---------- Records supplied

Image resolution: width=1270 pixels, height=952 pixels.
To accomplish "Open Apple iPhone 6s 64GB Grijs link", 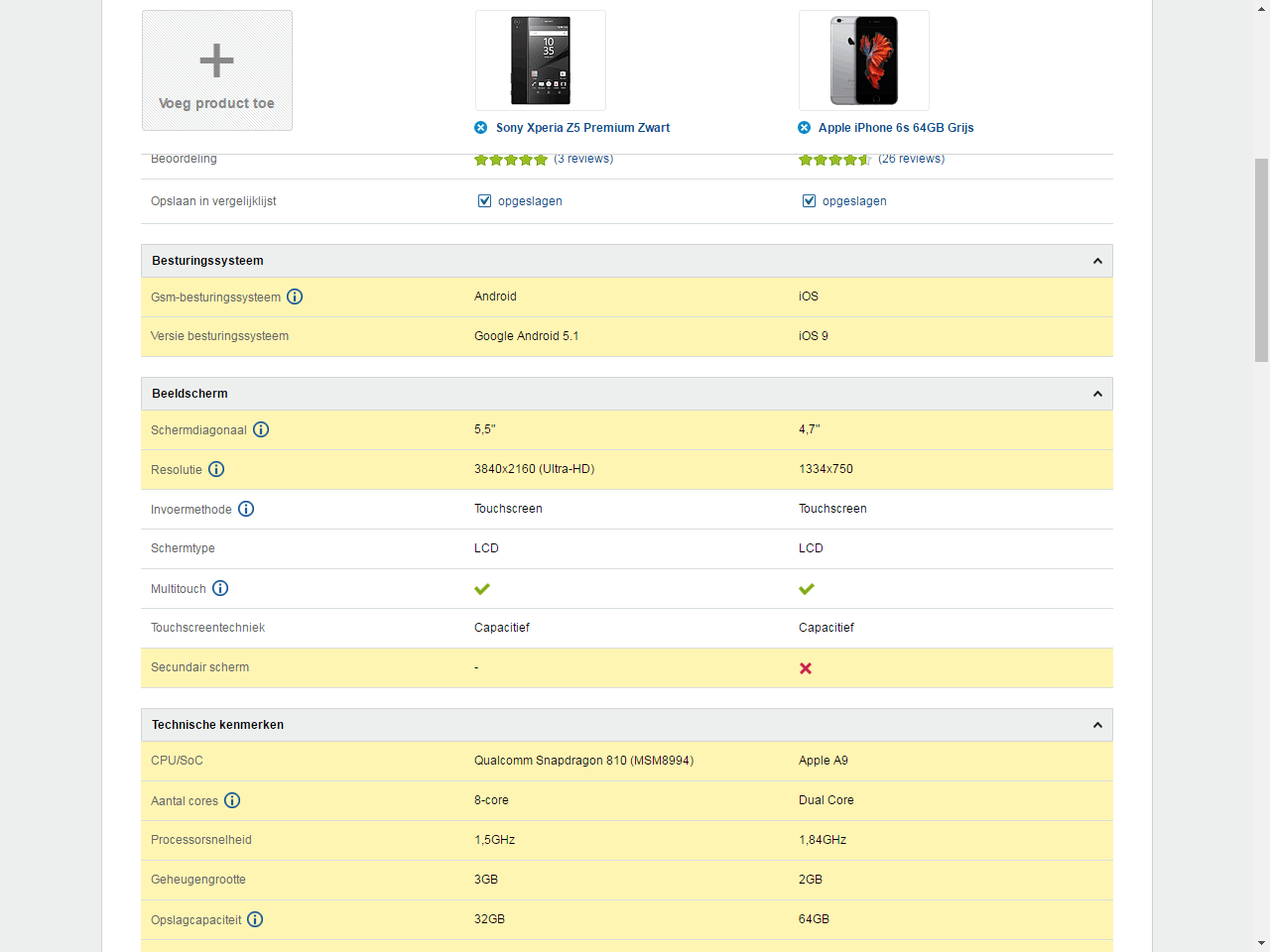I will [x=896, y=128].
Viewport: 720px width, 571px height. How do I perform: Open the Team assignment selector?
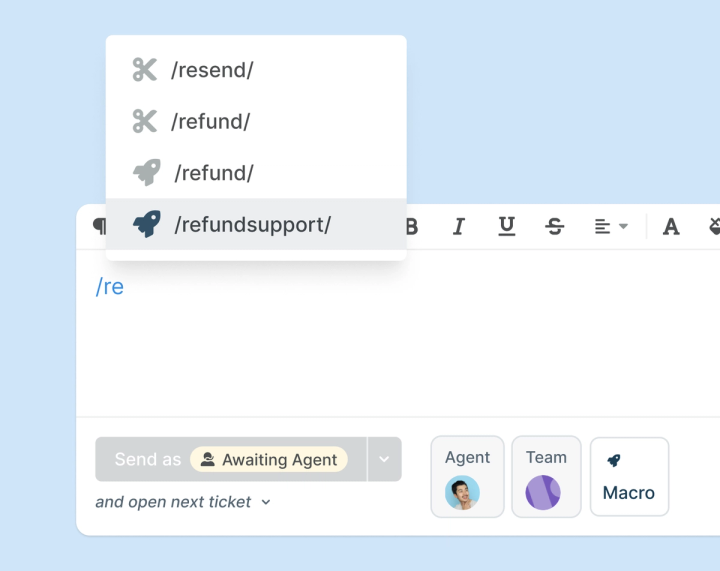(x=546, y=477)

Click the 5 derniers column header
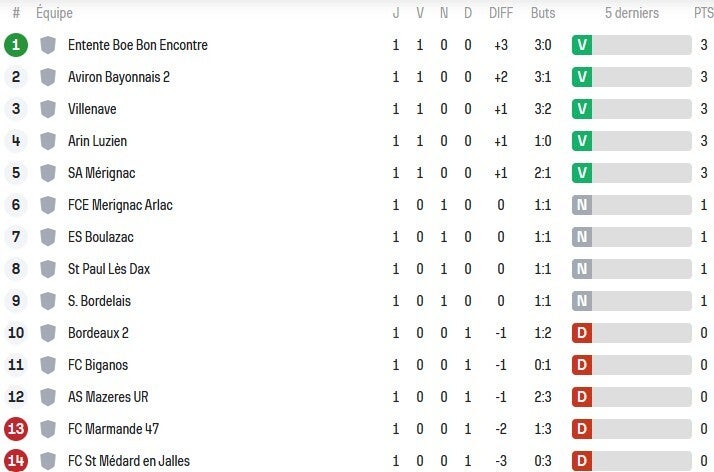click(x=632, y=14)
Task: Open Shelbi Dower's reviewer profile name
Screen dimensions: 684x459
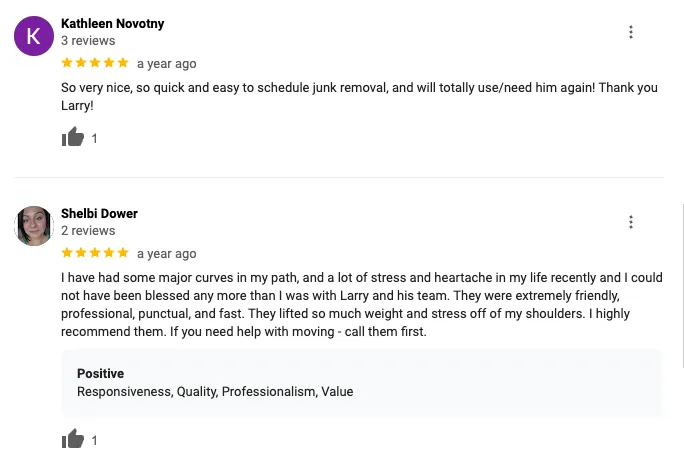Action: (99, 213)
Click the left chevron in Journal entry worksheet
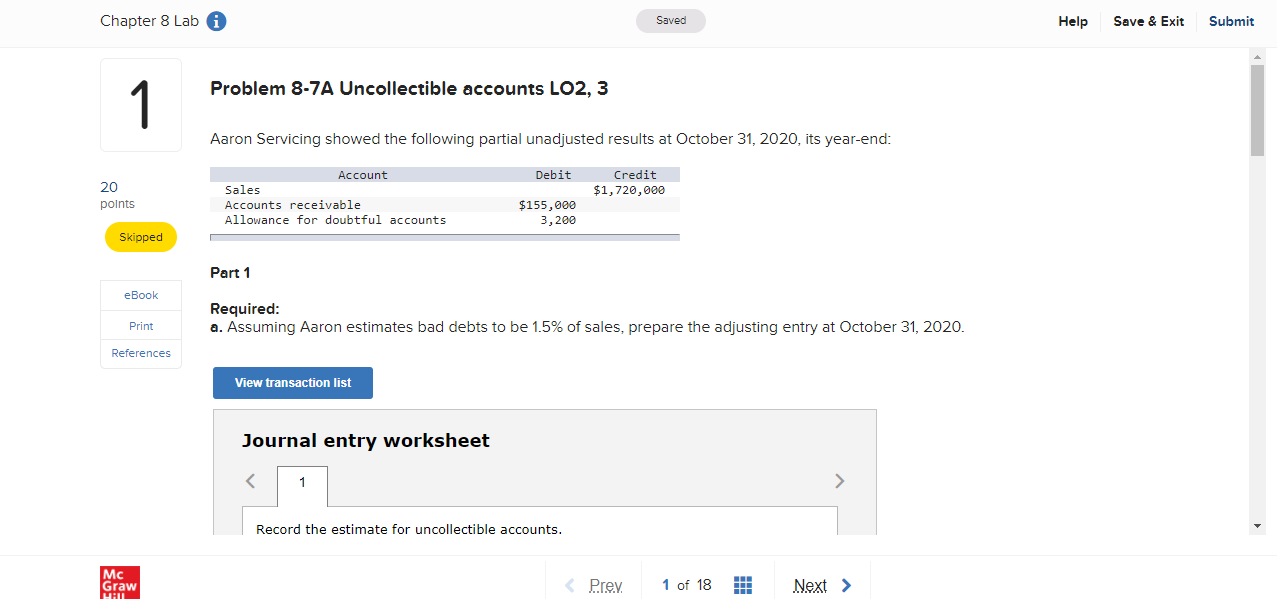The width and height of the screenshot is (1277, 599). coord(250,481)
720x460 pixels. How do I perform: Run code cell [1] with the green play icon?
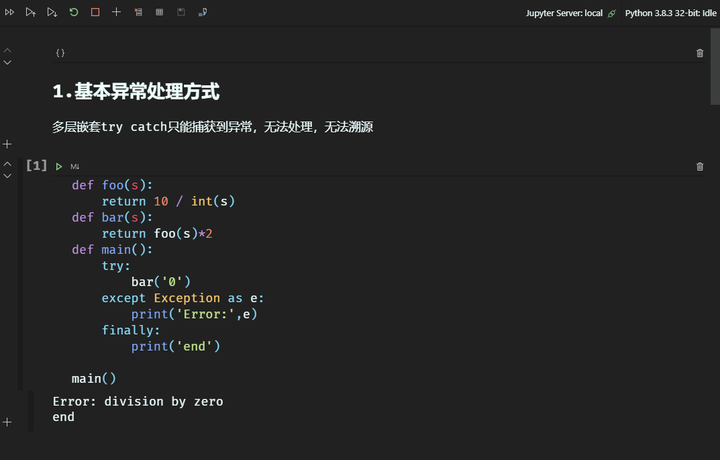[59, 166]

--------------------

• **Directions for this task**
Beginning with the line that holds "Screen dimensions: 684x459", return each line through the end of the records above exactly. Do not include pictures.

• **Task result**
Screen dimensions: 684x459
Action: (99, 213)
Click the left chevron in Journal entry worksheet
The width and height of the screenshot is (1277, 599). coord(250,481)
720x460 pixels. How do I perform: Run code cell [1] with the green play icon?
[59, 166]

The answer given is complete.